To examine the association between hydroxychloroquine use and the prevalence of microangiopathy in patients with SLE.

Background:
Patients with SLE have increased radiographic burden of microangiopathy, which can put them at increased risk of ischemic and hemorrhagic strokes, dementia and functional decline.
Design/Methods:

This is a retrospective analysis of a cohort of 158 SLE patients (77 patients not on HCQ matched on age, gender, duration and severity of disease with 81 patients on HCQ) who had brain MRI. The primary outcome was the odds of development of microangiopathy or small vessel disease (SVD), defined as radiographic evidence of white matter hyperintensities, enlarged perivascular spaces, lacunes or microhemorrhages, for HCQ users compared to nonusers.

Results:
The model, adjusted for cardiovascular risk factors, showed that HCQ users were less likely to develop SVD than nonusers (OR 0.19, 95% CI 0.083-0.442, p= 0.000).
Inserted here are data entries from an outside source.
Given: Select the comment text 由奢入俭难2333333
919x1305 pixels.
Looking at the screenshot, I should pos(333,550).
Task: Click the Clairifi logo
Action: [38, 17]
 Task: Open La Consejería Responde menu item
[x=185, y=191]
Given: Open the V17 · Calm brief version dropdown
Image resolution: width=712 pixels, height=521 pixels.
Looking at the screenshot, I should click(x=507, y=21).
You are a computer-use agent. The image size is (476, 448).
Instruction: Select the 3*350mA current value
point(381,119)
Users were at significantly older mean age at the time of uncovering SVD (m 52.41, SD= 8.062) compared to nonusers (m= 51.92, SD= 10.043) and experienced a significantly longer mean duration from the time of SLE diagnosis to uncovering SVD (m= 26.02, SD= 9.16) compared to nonusers (m= 24.21, SD= 0.83). Patients who only used HCQ for under 5 years were not significantly more likely to develop SVD when compared to users for over 5 years (OR 5.51, p=0.164).
Conclusions:

HCQ users experienced 81% reduction of the odds of developing SVD compared to nonusers. Patients who have SVD while on HCQ tend to be diagnosed at older age and have longer disease free period. These results suggest potential neurovascular protective benefits of HCQ and support the need for indefinite treatment in all SLE patients who don’t have contraindications. They additionally support the rule of HCQ as supplementary secondary prevention to antithrombotics and lipid lowering agents for SLE patients who go on to develop stroke.